There would be no violence at all, and we would not go to any wars, in fact our military would be totally disarmed and sent exclusively to do clean energy and sustainable water projects in the world's poorest countries. There would be no decisions made based on people's racial background - in fact there would be so much blending and non-tribal love making that most Australians would look kind of like tall South-east Asians with big noses.
There would be no industrial farming, fertiliser or pesticide use - each regional municipality would have a "zero sum" food production regime, where they would produce enough basic produce for their own population, then trade with their neighbours on the surplus. There would of course be no deforestation, and a reversal of salinisation - people would earn handsome incomes from protecting forests, even if they didn't get any visitors at all. There would be no states and the federal government would concern itself with free education and healthcare for all.
But anyway , it's good to see a nasty and divisive man out of power, along with his nasty and divisive government. Perhaps we can hope for a temporary slowing down of the hardening of Australian character that's been happening over the last 10 years. Maybe a faint whiff of compassion will be detected in political rhetoric, that has become so totally overrun with talk of "strength" and "growth" and "stability" and "protection" and other paternalistic buzzwords.

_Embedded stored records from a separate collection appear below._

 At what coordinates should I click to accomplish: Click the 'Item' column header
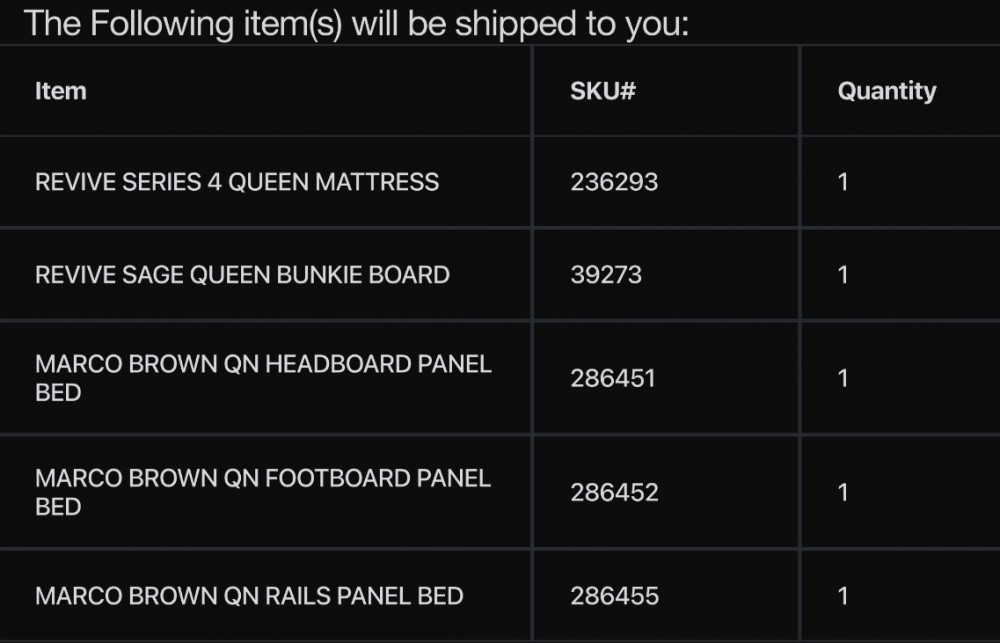coord(61,91)
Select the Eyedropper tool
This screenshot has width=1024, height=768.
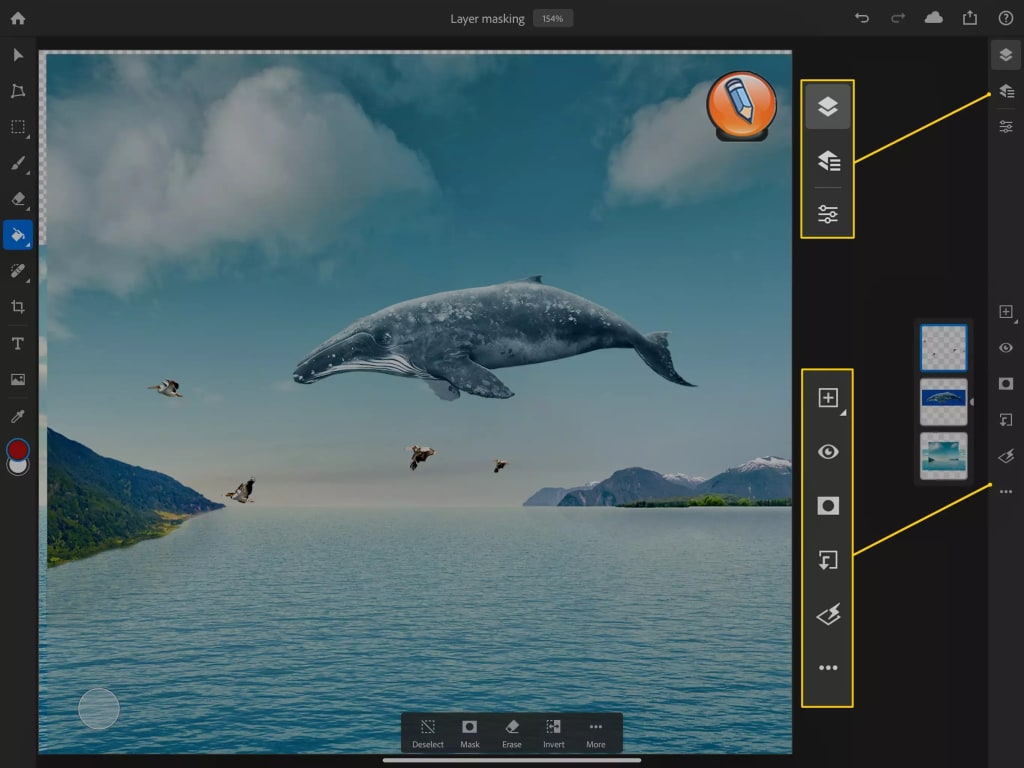(x=18, y=415)
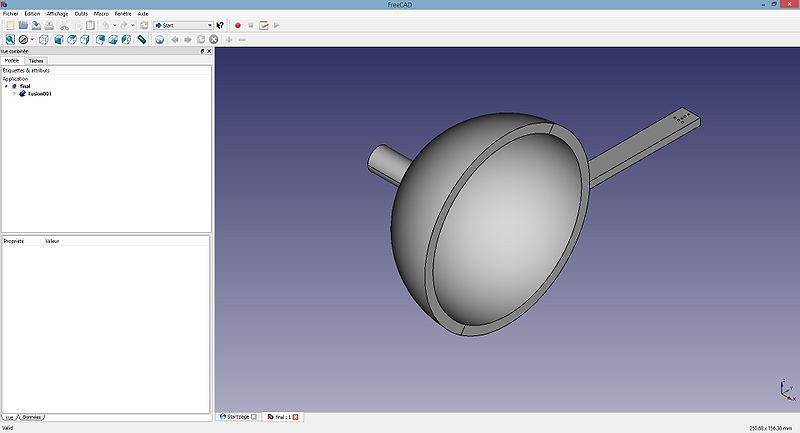
Task: Click the red macro record button
Action: pyautogui.click(x=238, y=25)
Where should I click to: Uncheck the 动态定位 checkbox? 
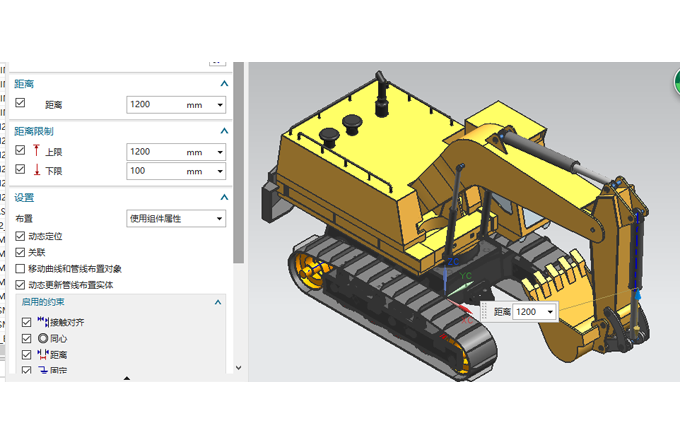(x=21, y=236)
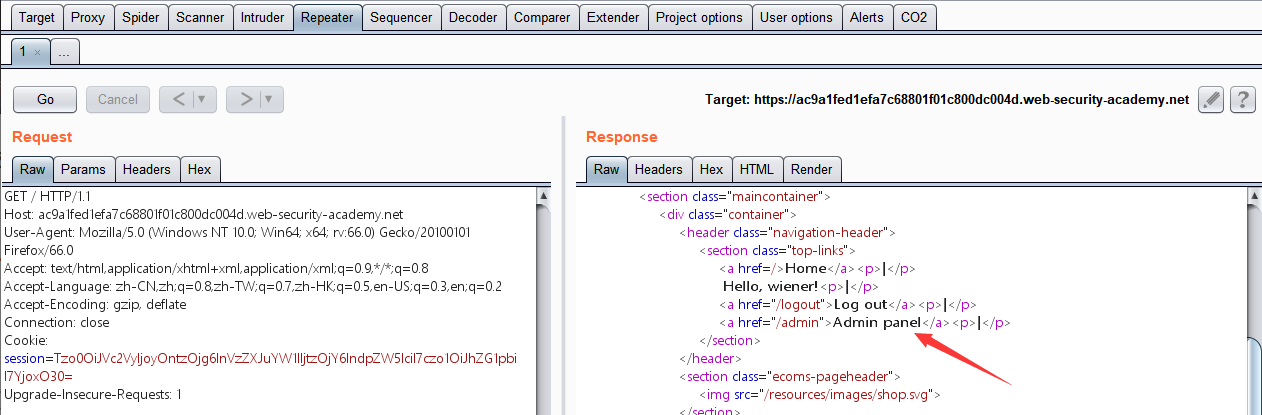Close Repeater tab 1 with its x
Image resolution: width=1262 pixels, height=415 pixels.
pyautogui.click(x=37, y=52)
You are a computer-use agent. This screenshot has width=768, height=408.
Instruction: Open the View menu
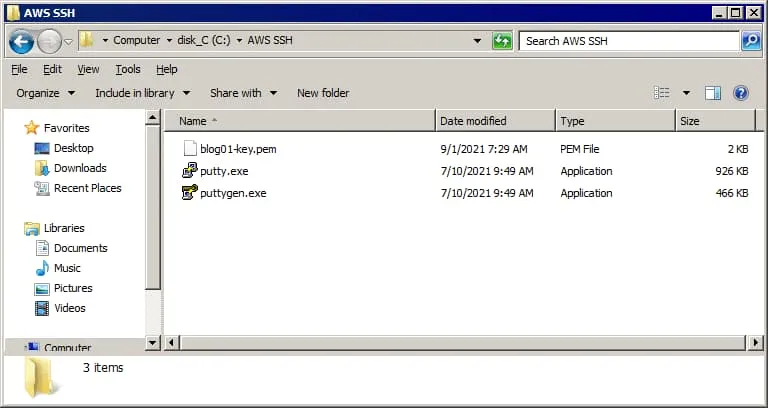[88, 69]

Don't forget, dear readers, they allowed senior government ministers to bribe Saddam Hussein to take our wheat exports at the same time as declaring war against his nation. They slandered a boat-full of refugees who were sinking in our waters, who were trying to save their children from drowning by saying they "threw babies overboard" solely to get inside Australia's borders. They lied and lied about climate change, about whether most of the world's experts thought it was real, then when finally they had to say it was real, they lied about what the international agreements mean and how they really work. Right up to the election. And they forced through a special project about work place relations that influences a massive proportion of voters, without talking about it before an election, without proper study or advice even from their own bureaucracy.
Just try to think back ten years. Remember Max Gillies who dressed up like the PM and portrayed him as a hopeless drunk while he was in power? Remember it was okay to poke fun at politics, it was normal, and it wasn't edgy or subversive, or slightly dangerous (like the Chaser about to go to COURT for comedy?) Remember getting bulk billing at a normal GP - not just at a shitty over stretched clinic where the doctor spends 8 minutes on a consultation and gets confused if you don't need a prescription for something? Your consultation fee was paid for entirely by taxes that you'd already paid, or your parents had paid, remember? Oh yeah, and remember when you actually owned the national telecomms company (also through taxes), not only if you had a share portfolio? (Although mind you I'm all skype these days). And didn't ANZAC day used to be "lest we forget" rather than "lest we get so pissed we forget everything shit about our political landscape."
Phew. If you got through that here's some things people in other countries are saying.
The Guardian (UK)
Howard's defeat was finally delivered by the key defection of the group that had for so long supported him - the 'Aussie battler' - the disillusioned blue-collar voters that Howard had won over from Labor in his sweeping victory in 1996 -renamed 'Howard's battlers'.
The Times (UK)
Rudd, 50, a Mandarin-speaking former diplomat, a staunch republican and a fiscal conservative who had campaigned for lower taxes and strict control of public spending, became his country’s 26th prime minister after a huge 6.1% swing against the ruling Liberal-National coalition.Is "mandarin-speaking" some kind of code for "communist sympathiser" I wonder?
The Washington Post headline is:
Bush ally defeated in Australia: Next Prime Minister promises new course on Iraq, Warming..(but they require registration to view it)
The Seattle Times
The Bush administration lost one of its staunchest political allies Saturday, when Australians chose a Mandarin-speaking former farm boy to become their new prime minister. . . .The Buenos Airies Herald
Australia becomes the latest country to turn out governments that contributed to the U.S. war in Iraq, joining Poland, Spain and Britain.
Rudd is expected to forge closer ties with China and other Asian nations and has said he wants a more independent voice in foreign policy, but yesterday again promised Australia would retain its close alliance with the United States.